Rewrite the entries from the line that contains "The image size is (720, 1549)." through the line that contains "click(x=297, y=506)", changing "progress bar" to "loading bar" and leaving everything else as it is. Omit the pictures from your answer.

Dataset content
● ● ● ● ● ● ●
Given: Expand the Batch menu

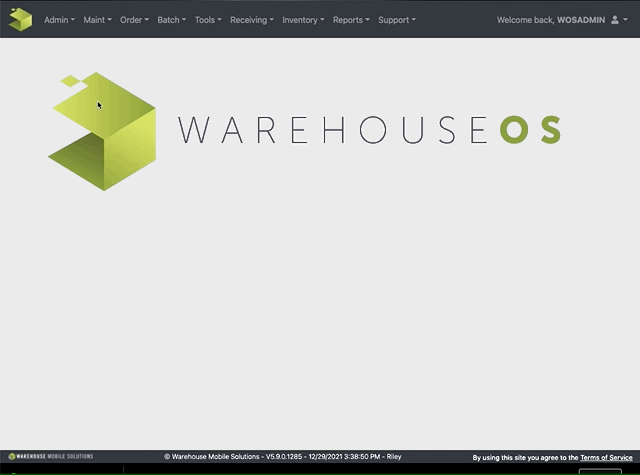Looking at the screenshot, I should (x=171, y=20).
● ● ● ● ● ● ●
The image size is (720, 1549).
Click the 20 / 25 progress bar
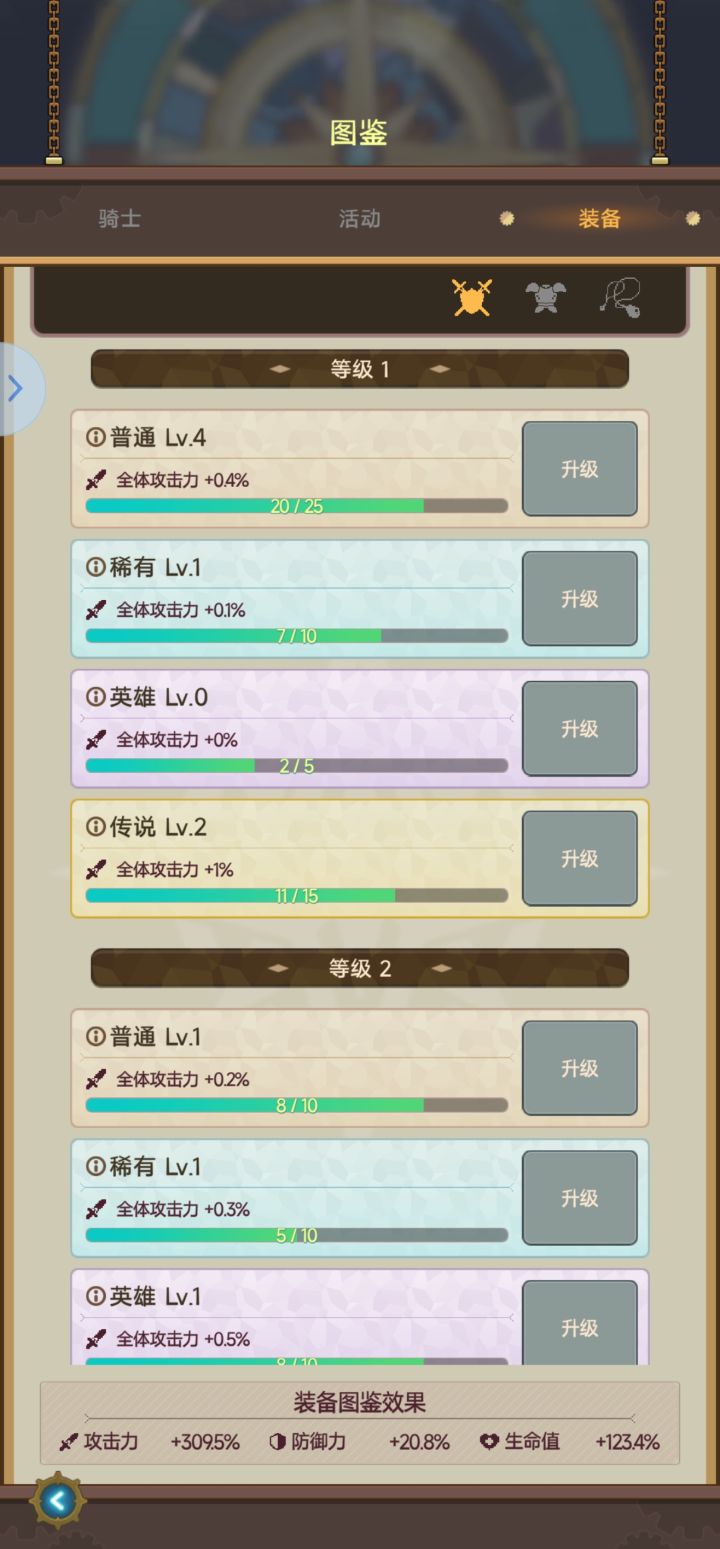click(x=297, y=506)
● ● ● ● ● ● ●
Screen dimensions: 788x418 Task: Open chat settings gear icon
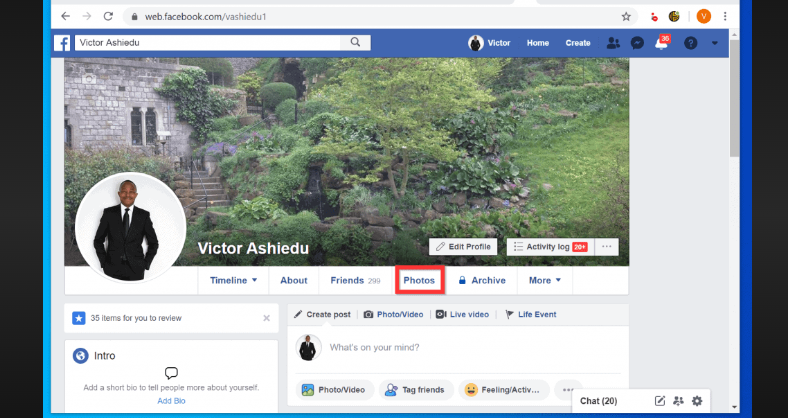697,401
● ● ● ● ● ● ●
Reply
The image size is (720, 1549).
Click the 20 / 25 loading bar
click(x=297, y=506)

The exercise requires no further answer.